问题
we have a data set in Big Query with more than 500000 tables, when we run queries against this data set using legacy SQL, its throwing an error
As per Jordan Tigani, it executes SELECT table_id FROM .TABLES_SUMMARY to get relevant tables to query How do I use the TABLE_QUERY() function in BigQuery?
Does queries using _TABLE_SUFFIX(standard SQL) executes TABLES_SUMMARY to get relevant tables to query?
回答1:
According to the documentation TABLE_SUFFIX
is a pseudo column that contains the values matched by the table wildcard and it is olny available in StandardSQL. Meanwhile, __TABLE_SUMMARY_
is a meta-table that contains information about the tables within a dataset and it is available in Standard and Legacy SQL. Therefore, they have two different concepts.
However, in StandardSQL, you can use INFORMATION_SCHEMA.TABLES
to retrieve information about the tables within the chosen dataset, similarly to __TABLE_SUMMARY_
. Here you can find examples of usage and also its limitations.

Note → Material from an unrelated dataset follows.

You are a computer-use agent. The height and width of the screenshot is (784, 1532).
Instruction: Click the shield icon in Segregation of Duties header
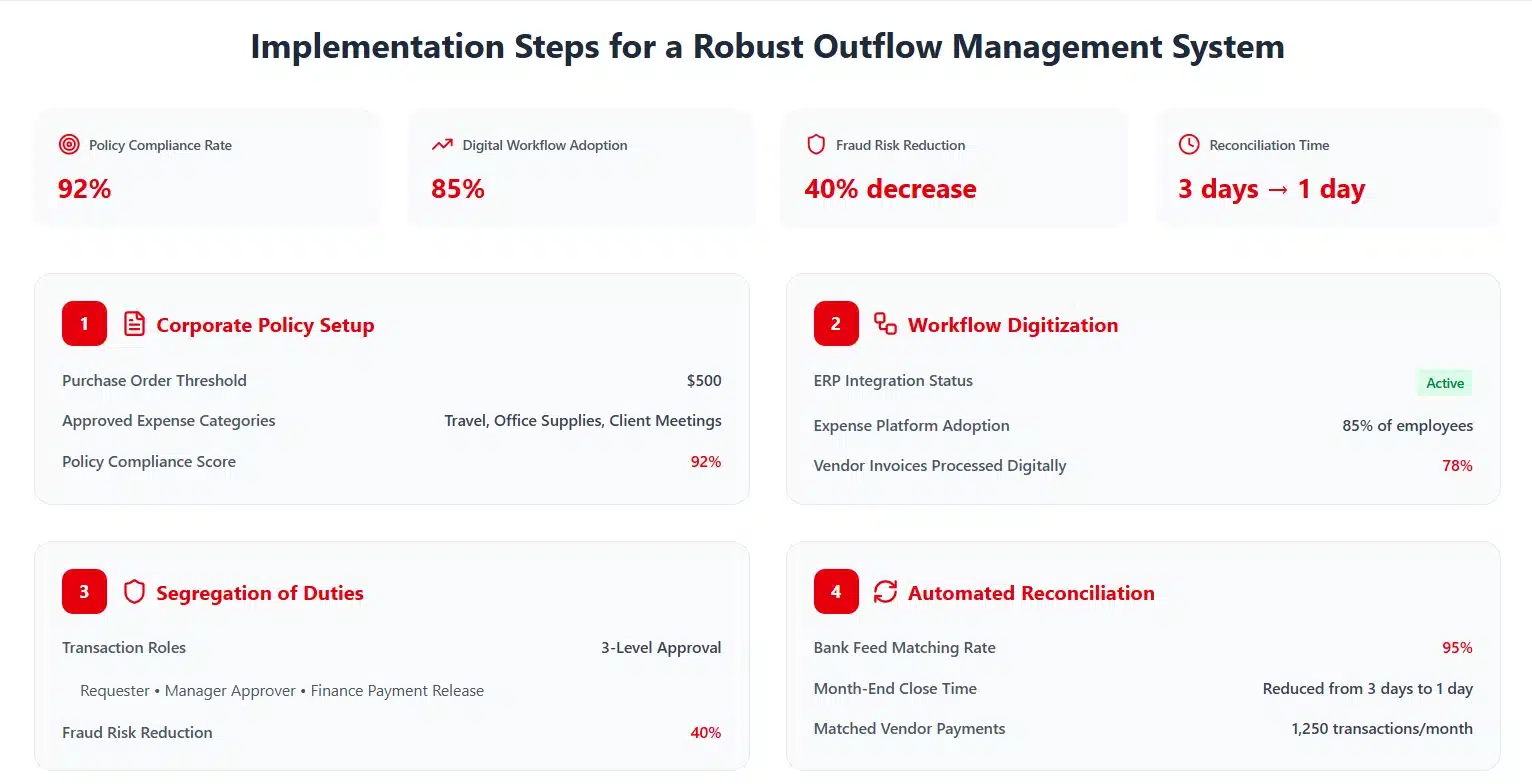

Below, I queried against a public dataset using both methods:
First, using INFORMATION_SCHEMA.TABLES
.
SELECT * FROM `bigquery-public-data.noaa_gsod.INFORMATION_SCHEMA.TABLES`
And part of the output:
Secondly, using __TABLES_SUMMARY__
.
SELECT * FROM `bigquery-public-data.noaa_gsod.__TABLES_SUMMARY__`
And part of the output table,
As you can see, for each method the output has a particular. Even though, both retrieve metadata about the tables within a particular dataset.
NOTE: BigQuery's queries have quotas. This quotas applies for some situations, including for the number of tables a single query can reference, which is 1000 per query, here.
回答2:
No, querying using wildcard table does not execute TABLES_SUMMARY. You can have more than 500k tables in the dataset, but it does require that the number of tables matching the prefix pattern to be less than 500k. For other limitations on wildcard tables you can refer to the documentation.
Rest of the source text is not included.